According to a recent study by He C. et al., the immunization centered on the modified spike had a tremendous amount of offsetting antibodies as opposed to mutant viruses but then a smaller level of offsetting antibodies in opposition to wild-type SARS-CoV-2 (He et al., 2021d). In brief, these findings emphasize the significance of creating variation-particular vaccines centered on the mutant spike, particularly for the omicron variant.
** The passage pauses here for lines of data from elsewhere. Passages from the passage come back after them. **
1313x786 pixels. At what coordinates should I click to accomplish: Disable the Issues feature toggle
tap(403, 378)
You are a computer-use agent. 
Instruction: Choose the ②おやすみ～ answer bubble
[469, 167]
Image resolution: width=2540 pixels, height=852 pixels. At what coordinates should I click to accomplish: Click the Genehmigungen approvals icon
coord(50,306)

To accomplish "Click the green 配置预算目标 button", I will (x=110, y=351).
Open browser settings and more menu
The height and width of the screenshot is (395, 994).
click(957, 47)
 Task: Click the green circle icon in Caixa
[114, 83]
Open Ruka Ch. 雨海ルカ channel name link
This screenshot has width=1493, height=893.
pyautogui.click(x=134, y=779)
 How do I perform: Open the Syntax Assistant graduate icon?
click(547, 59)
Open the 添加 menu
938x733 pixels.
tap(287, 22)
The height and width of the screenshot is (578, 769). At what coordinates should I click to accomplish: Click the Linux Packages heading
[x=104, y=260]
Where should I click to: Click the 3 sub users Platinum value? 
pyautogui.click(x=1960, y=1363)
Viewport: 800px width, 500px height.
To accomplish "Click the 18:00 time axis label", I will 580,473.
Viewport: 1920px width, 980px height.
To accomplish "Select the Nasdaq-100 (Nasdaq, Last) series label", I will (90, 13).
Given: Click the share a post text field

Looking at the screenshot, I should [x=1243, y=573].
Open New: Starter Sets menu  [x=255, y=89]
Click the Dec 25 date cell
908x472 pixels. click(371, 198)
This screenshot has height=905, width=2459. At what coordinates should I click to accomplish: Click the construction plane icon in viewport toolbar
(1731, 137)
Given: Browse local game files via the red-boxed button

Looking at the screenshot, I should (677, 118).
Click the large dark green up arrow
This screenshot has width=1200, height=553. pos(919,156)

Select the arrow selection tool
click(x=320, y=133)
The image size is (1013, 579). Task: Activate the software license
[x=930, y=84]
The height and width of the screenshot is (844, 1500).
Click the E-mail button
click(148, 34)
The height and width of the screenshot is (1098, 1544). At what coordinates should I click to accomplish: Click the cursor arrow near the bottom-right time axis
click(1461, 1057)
18.3. Disruption of SARS-CoV-2 variant multiplication

The exact characteristics of the omicron variant are at present unknown. Given the spike mutations found in other VOCs, it's especially concerning that Omicron may have come with the potential to spread more easily among people and to withstand currently effective antibody therapies. This situation emphasizes maintaining current public health preventive procedures, such as surgical mask use, bodily distance, and hand cleaning. These procedures successfully stop the spread of other variations, and they should also help control the omicron variant (He et al., 2021b).

19. Conclusion

In the appearance of omicron advent, we can apply our experience of covid-19 to control the omicron variant. Still, the Variant's spreading capability, origin, and immune-dodging ability remain unknown. It's also unclear whether further variants based on Omicron may emerge in the future. Omicron, however, will undoubtedly not be the last SARS-CoV-2 Variant. The COVID-19 pandemic has become difficult to control owing to the constant advent of new SARS-CoV-2 mutations. Fortunately, we have a wealth of expertise and strategies for dealing with novel coronaviruses, and we know what we need to do to prevent viral variations from spreading.

Declaration of Competing Interest

The authors declare that they have no known competing financial interests or personal relationships that could have appeared to influence the work reported in this paper.